◆ **REQUIRED WORK**: What is needed is a verbatim copy of all the records.

◆ **RECORDS TO USE**:
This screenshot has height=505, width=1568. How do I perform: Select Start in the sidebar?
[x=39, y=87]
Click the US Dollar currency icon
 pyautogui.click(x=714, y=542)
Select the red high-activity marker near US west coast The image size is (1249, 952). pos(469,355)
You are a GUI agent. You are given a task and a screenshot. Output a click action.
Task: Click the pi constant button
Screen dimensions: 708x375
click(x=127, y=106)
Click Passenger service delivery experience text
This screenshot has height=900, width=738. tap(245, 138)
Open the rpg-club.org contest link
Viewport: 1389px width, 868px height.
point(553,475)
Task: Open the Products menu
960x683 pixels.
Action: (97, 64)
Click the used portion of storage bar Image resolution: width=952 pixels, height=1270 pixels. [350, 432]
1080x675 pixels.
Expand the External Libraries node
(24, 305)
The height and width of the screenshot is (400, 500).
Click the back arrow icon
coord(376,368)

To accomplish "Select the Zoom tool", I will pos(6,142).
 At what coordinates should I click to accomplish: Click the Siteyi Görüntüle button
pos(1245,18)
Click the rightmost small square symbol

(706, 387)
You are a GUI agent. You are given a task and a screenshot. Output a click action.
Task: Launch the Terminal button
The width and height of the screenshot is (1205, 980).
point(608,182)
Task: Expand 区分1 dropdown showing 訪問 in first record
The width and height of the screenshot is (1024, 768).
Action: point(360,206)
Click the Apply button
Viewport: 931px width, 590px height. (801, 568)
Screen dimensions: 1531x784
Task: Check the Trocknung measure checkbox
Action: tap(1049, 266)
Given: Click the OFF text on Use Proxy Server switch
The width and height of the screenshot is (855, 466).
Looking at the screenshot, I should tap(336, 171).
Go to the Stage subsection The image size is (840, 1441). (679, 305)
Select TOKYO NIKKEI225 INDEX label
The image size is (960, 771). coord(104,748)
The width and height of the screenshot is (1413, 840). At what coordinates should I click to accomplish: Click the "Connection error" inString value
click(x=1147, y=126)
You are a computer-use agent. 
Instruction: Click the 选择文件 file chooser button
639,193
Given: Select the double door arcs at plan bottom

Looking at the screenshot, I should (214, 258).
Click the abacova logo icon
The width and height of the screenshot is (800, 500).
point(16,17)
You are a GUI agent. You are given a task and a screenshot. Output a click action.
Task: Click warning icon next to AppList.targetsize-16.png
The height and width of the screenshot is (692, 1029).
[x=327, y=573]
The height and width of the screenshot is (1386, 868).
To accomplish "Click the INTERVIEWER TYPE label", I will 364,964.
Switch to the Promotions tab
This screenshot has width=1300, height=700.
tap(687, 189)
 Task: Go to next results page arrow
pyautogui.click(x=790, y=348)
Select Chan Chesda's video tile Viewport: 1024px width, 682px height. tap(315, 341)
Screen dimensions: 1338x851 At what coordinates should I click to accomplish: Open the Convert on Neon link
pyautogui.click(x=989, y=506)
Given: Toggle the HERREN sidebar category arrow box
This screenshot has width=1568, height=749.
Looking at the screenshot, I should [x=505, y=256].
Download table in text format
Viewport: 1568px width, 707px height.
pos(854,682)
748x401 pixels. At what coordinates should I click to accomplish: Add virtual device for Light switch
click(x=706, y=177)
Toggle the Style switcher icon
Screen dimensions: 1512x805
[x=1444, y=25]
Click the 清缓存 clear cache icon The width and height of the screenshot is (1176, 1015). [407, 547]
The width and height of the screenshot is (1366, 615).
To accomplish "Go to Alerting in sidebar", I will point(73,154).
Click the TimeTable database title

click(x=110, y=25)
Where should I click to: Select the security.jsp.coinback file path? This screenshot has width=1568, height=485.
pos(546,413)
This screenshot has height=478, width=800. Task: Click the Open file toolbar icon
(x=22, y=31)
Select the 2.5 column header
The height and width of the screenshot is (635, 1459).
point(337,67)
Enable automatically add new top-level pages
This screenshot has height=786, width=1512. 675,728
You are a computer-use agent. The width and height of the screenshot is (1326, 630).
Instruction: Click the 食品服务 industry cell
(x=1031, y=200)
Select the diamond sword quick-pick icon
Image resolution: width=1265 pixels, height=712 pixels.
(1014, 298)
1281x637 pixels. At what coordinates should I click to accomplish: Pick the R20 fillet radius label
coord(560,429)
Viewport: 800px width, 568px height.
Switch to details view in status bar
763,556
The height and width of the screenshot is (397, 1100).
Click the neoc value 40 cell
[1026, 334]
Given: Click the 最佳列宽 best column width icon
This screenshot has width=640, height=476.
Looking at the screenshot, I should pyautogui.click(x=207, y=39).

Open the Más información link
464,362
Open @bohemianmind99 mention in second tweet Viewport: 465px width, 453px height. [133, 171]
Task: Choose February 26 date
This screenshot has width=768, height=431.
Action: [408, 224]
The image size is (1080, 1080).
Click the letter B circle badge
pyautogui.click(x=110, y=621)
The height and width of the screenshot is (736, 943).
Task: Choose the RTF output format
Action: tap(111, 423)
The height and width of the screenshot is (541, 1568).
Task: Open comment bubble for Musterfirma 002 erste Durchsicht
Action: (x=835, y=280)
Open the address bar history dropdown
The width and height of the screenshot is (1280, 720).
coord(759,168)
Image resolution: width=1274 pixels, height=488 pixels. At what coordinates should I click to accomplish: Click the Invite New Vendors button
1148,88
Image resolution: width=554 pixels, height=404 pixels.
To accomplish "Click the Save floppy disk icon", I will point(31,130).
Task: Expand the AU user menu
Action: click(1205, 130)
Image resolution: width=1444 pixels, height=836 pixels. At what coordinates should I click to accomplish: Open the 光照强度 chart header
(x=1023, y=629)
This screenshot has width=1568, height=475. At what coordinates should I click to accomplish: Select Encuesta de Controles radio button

◆ **SOLUTION FOR THIS TASK**:
This screenshot has height=505, width=1568. How do I perform: Select Start in the sidebar?
[x=39, y=87]
Click the US Dollar currency icon
 pyautogui.click(x=714, y=542)
Select the red high-activity marker near US west coast The image size is (1249, 952). pos(469,355)
You are a GUI agent. You are given a task and a screenshot. Output a click action.
Task: Click the pi constant button
Screen dimensions: 708x375
click(x=127, y=106)
Click Passenger service delivery experience text
This screenshot has height=900, width=738. tap(245, 138)
Open the rpg-club.org contest link
Viewport: 1389px width, 868px height.
point(553,475)
Task: Open the Products menu
960x683 pixels.
Action: (97, 64)
Click the used portion of storage bar Image resolution: width=952 pixels, height=1270 pixels. [350, 432]
1080x675 pixels.
Expand the External Libraries node
(24, 305)
The height and width of the screenshot is (400, 500).
Click the back arrow icon
coord(376,368)

To accomplish "Select the Zoom tool", I will pos(6,142).
 At what coordinates should I click to accomplish: Click the Siteyi Görüntüle button
pos(1245,18)
Click the rightmost small square symbol

(706, 387)
You are a GUI agent. You are given a task and a screenshot. Output a click action.
Task: Launch the Terminal button
The width and height of the screenshot is (1205, 980).
point(608,182)
Task: Expand 区分1 dropdown showing 訪問 in first record
The width and height of the screenshot is (1024, 768).
Action: point(360,206)
Click the Apply button
Viewport: 931px width, 590px height. (801, 568)
Screen dimensions: 1531x784
Task: Check the Trocknung measure checkbox
Action: tap(1049, 266)
Given: Click the OFF text on Use Proxy Server switch
The width and height of the screenshot is (855, 466).
Looking at the screenshot, I should tap(336, 171).
Go to the Stage subsection The image size is (840, 1441). (679, 305)
Select TOKYO NIKKEI225 INDEX label
The image size is (960, 771). coord(104,748)
The width and height of the screenshot is (1413, 840). At what coordinates should I click to accomplish: Click the "Connection error" inString value
click(x=1147, y=126)
You are a computer-use agent. 
Instruction: Click the 选择文件 file chooser button
639,193
Given: Select the double door arcs at plan bottom

Looking at the screenshot, I should (214, 258).
Click the abacova logo icon
The width and height of the screenshot is (800, 500).
point(16,17)
You are a GUI agent. You are given a task and a screenshot. Output a click action.
Task: Click warning icon next to AppList.targetsize-16.png
The height and width of the screenshot is (692, 1029).
[x=327, y=573]
The height and width of the screenshot is (1386, 868).
To accomplish "Click the INTERVIEWER TYPE label", I will 364,964.
Switch to the Promotions tab
This screenshot has width=1300, height=700.
tap(687, 189)
 Task: Go to next results page arrow
pyautogui.click(x=790, y=348)
Select Chan Chesda's video tile Viewport: 1024px width, 682px height. tap(315, 341)
Screen dimensions: 1338x851 At what coordinates should I click to accomplish: Open the Convert on Neon link
pyautogui.click(x=989, y=506)
Given: Toggle the HERREN sidebar category arrow box
This screenshot has width=1568, height=749.
Looking at the screenshot, I should [x=505, y=256].
Download table in text format
Viewport: 1568px width, 707px height.
pos(854,682)
748x401 pixels. At what coordinates should I click to accomplish: Add virtual device for Light switch
click(x=706, y=177)
Toggle the Style switcher icon
Screen dimensions: 1512x805
[x=1444, y=25]
Click the 清缓存 clear cache icon The width and height of the screenshot is (1176, 1015). [407, 547]
The width and height of the screenshot is (1366, 615).
To accomplish "Go to Alerting in sidebar", I will point(73,154).
Click the TimeTable database title

click(x=110, y=25)
Where should I click to: Select the security.jsp.coinback file path? This screenshot has width=1568, height=485.
pos(546,413)
This screenshot has height=478, width=800. Task: Click the Open file toolbar icon
(x=22, y=31)
Select the 2.5 column header
The height and width of the screenshot is (635, 1459).
point(337,67)
Enable automatically add new top-level pages
This screenshot has height=786, width=1512. 675,728
You are a computer-use agent. The width and height of the screenshot is (1326, 630).
Instruction: Click the 食品服务 industry cell
(x=1031, y=200)
Select the diamond sword quick-pick icon
Image resolution: width=1265 pixels, height=712 pixels.
(1014, 298)
1281x637 pixels. At what coordinates should I click to accomplish: Pick the R20 fillet radius label
coord(560,429)
Viewport: 800px width, 568px height.
Switch to details view in status bar
763,556
The height and width of the screenshot is (397, 1100).
Click the neoc value 40 cell
[1026, 334]
Given: Click the 最佳列宽 best column width icon
This screenshot has width=640, height=476.
Looking at the screenshot, I should pyautogui.click(x=207, y=39).

Open the Más información link
464,362
Open @bohemianmind99 mention in second tweet Viewport: 465px width, 453px height. [133, 171]
Task: Choose February 26 date
This screenshot has width=768, height=431.
Action: [408, 224]
The image size is (1080, 1080).
Click the letter B circle badge
pyautogui.click(x=110, y=621)
The height and width of the screenshot is (736, 943).
Task: Choose the RTF output format
Action: tap(111, 423)
The height and width of the screenshot is (541, 1568).
Task: Open comment bubble for Musterfirma 002 erste Durchsicht
Action: (x=835, y=280)
Open the address bar history dropdown
The width and height of the screenshot is (1280, 720).
coord(759,168)
Image resolution: width=1274 pixels, height=488 pixels. At what coordinates should I click to accomplish: Click the Invite New Vendors button
1148,88
Image resolution: width=554 pixels, height=404 pixels.
To accomplish "Click the Save floppy disk icon", I will point(31,130).
Task: Expand the AU user menu
Action: click(1205, 130)
Image resolution: width=1444 pixels, height=836 pixels. At what coordinates should I click to accomplish: Open the 光照强度 chart header
(x=1023, y=629)
This screenshot has width=1568, height=475. At what coordinates should I click to accomplish: Select Encuesta de Controles radio button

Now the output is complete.